#### Text excerpt ####

Inflation has fallen to 0.3% in January down from 0.5% in December primarily due to the falling price of oil. It is good news for the consumer although the pound does not usually perform under these circumstances. The Bank of England has made clear that inflation will fall further which poses a real risk for the pound. The combination of such low inflation and a general election in May could make for some challenging times and the prospect for a sizeable decline after the pounds recent good fortunes. A test back towards 1.30 for GBP EUR seems plausible.
This morning sees the Bank of England minutes from the February meeting as well as UK unemployment numbers which may give added direction. Register for an account to access the best exchange rates by clicking here.
Negotiations between EU finance ministers and Greece continue as we approach the end of February deadline when liquidity will dry up. With a reported €2 billion leaving Greek deposit accounts each week this is worrying news for Greece. If deposits continue to be withdrawn then it will not be long before there is insufficient collateral for new loans. The current programme of loans ends 28/02/2015.

#### Records ####

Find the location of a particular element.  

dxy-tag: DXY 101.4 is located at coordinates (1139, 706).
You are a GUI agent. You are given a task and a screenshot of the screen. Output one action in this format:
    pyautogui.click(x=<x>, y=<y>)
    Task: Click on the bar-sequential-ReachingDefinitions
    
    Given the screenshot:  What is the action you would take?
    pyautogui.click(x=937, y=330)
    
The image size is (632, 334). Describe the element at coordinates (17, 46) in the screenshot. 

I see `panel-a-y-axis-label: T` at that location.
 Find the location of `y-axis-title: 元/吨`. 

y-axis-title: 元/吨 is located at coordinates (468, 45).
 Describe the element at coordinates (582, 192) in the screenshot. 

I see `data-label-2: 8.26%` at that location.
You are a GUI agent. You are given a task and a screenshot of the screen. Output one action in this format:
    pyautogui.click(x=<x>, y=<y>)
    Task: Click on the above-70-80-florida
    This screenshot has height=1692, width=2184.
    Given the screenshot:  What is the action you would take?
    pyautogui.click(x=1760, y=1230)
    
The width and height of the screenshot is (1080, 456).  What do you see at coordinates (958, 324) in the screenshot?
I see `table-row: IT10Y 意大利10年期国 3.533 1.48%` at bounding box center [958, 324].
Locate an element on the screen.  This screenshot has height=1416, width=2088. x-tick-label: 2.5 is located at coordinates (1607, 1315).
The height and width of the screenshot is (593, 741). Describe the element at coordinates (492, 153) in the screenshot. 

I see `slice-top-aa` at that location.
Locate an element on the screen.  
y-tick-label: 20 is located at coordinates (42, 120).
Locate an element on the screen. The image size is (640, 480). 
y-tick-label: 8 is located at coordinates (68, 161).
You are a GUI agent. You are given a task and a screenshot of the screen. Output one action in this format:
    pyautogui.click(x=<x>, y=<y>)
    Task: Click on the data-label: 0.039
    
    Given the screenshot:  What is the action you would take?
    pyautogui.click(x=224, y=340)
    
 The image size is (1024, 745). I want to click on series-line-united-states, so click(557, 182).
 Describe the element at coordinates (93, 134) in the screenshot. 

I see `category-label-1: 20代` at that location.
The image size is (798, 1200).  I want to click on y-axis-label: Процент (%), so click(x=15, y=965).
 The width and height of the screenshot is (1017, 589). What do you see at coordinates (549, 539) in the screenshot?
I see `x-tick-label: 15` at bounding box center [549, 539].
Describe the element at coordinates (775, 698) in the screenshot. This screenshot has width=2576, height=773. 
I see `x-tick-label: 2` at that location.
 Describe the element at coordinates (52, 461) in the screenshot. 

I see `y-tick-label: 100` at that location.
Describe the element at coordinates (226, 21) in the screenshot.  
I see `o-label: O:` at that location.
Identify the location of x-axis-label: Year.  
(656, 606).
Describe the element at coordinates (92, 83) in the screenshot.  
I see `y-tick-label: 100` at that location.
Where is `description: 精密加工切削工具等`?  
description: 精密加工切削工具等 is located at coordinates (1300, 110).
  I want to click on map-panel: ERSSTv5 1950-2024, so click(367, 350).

####

Could you pick up the currency commentary on UK inflation, the pound and the Greek debt talks after its last sentence and carry it on?

The bigger picture is that it’s all the other countries and banks which are exposed to Greece where disaster could strike. Before the onslaught of the financial crisis in 2008 nobody envisaged the paralysis of the markets that would follow from the collapse of Lehman Brothers. Today Greece is that hot potato and whilst not excessively large it is by no means small either. A bad outcome or Greece exit could create all sorts of financial problems markets across economies. Those with funds still in Greece may be well placed to follow the herd and consider moving into another currency such as sterling where the economic climate is more stable.
Despite the weaker UK inflation numbers the pound is still holding firm against the dollar. This evening sees the US Fed minutes where high volatility is expected. Any clues as to when Janet Yellen intends to raise interest rates, or not as the case may be, should give added direction for the dollar. My view is that the Fed will soon appear to be in no hurry to hike and the dollar may see new weakness with a move to 1.56 for GBP USD. For information on how we can assist with a transfer of dollars then please click here
One month after the Swiss National Bank removed its peg against the Euro and it is clear the pound has been gradually and consistently climbing higher against the Swiss Franc by about 10% after that disastrous fall. Those clients who took out mortgages in Swiss Francs to fund property purchases in Cyprus and other European countries would be wise to keep an eye on these developments. Only one month ago the situation looked dire for this group of individuals who were suddenly looking to pay an additional 20% to cover their mortgages. Levels still have some way to go before the monumental drop happened but the situation is no doubt better for those needing to buy Swiss Francs. With growing uncertainty in the Eurozone the Swiss Franc is likely to grow stronger using its safe haven status. Buyers may wish to take advantage of the recent spike in the pound against this currency.